Saved data entries:
· · · ·

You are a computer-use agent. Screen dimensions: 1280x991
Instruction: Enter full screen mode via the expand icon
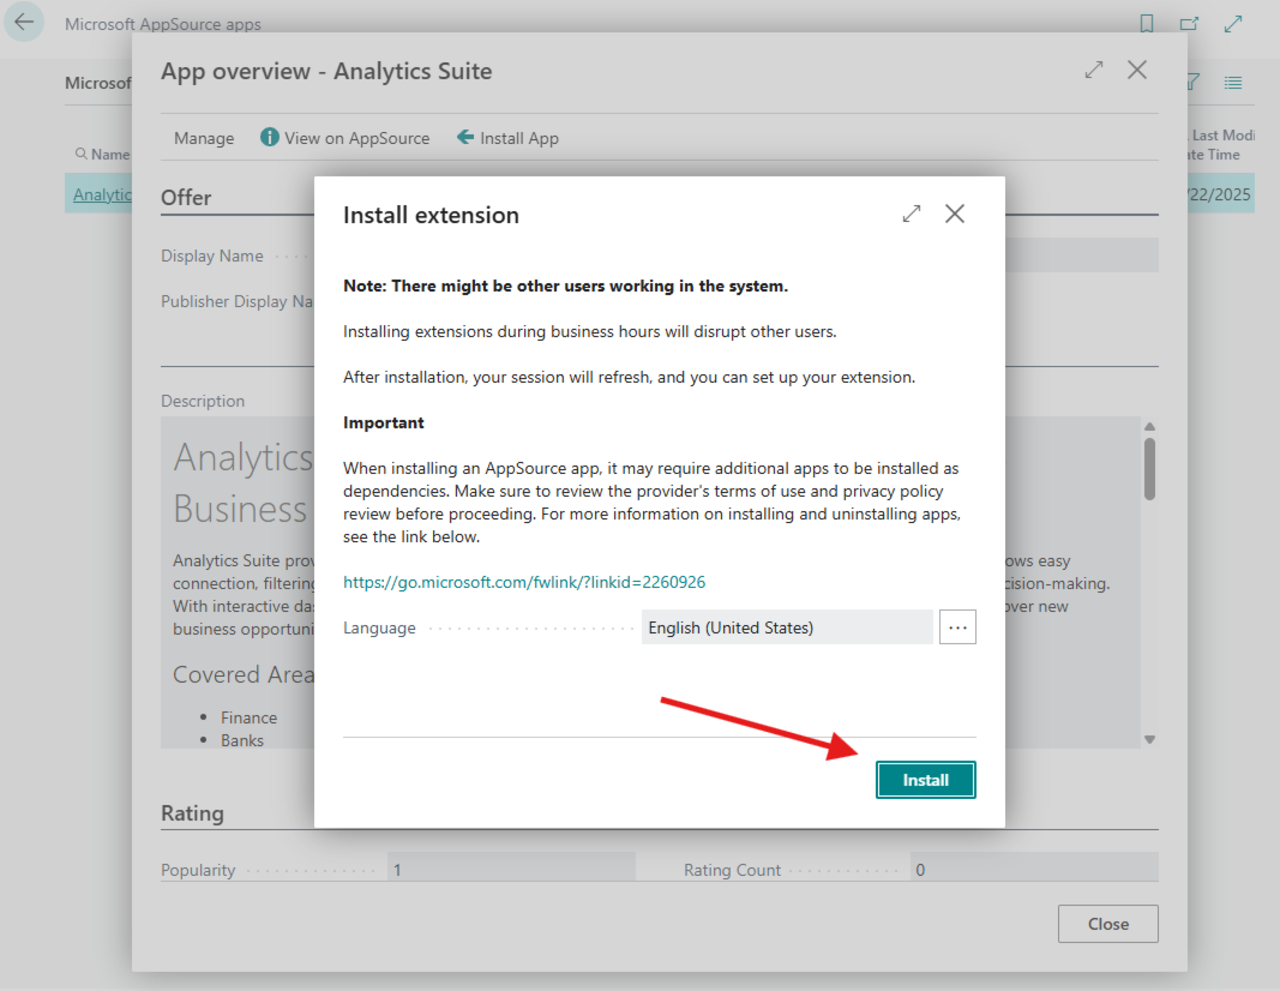click(1233, 22)
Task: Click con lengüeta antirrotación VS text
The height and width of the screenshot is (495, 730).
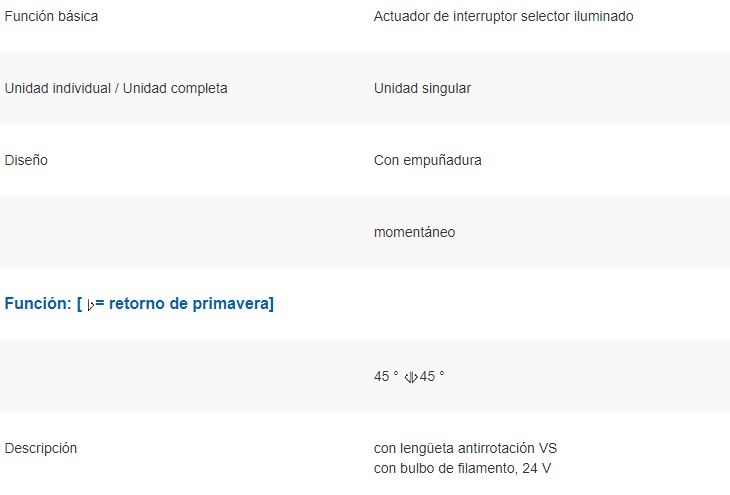Action: (465, 448)
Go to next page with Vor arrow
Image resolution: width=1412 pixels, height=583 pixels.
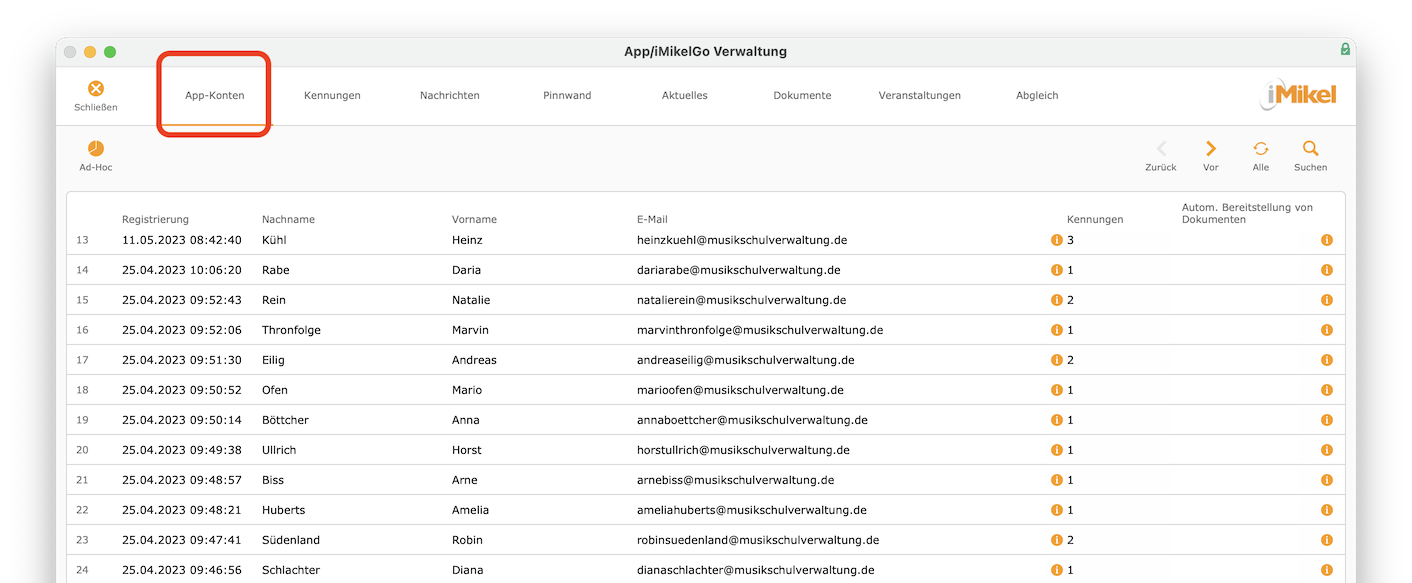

· · · ·

§ **What is required**: Word for word, return the records shown above without their pictures.

§ **Reply to the exercise**:
You are a computer-use agent. Screen dimensions: 1280x991
Instruction: Enter full screen mode via the expand icon
click(1233, 22)
Task: Click con lengüeta antirrotación VS text
The height and width of the screenshot is (495, 730).
Action: (465, 448)
Go to next page with Vor arrow
Image resolution: width=1412 pixels, height=583 pixels.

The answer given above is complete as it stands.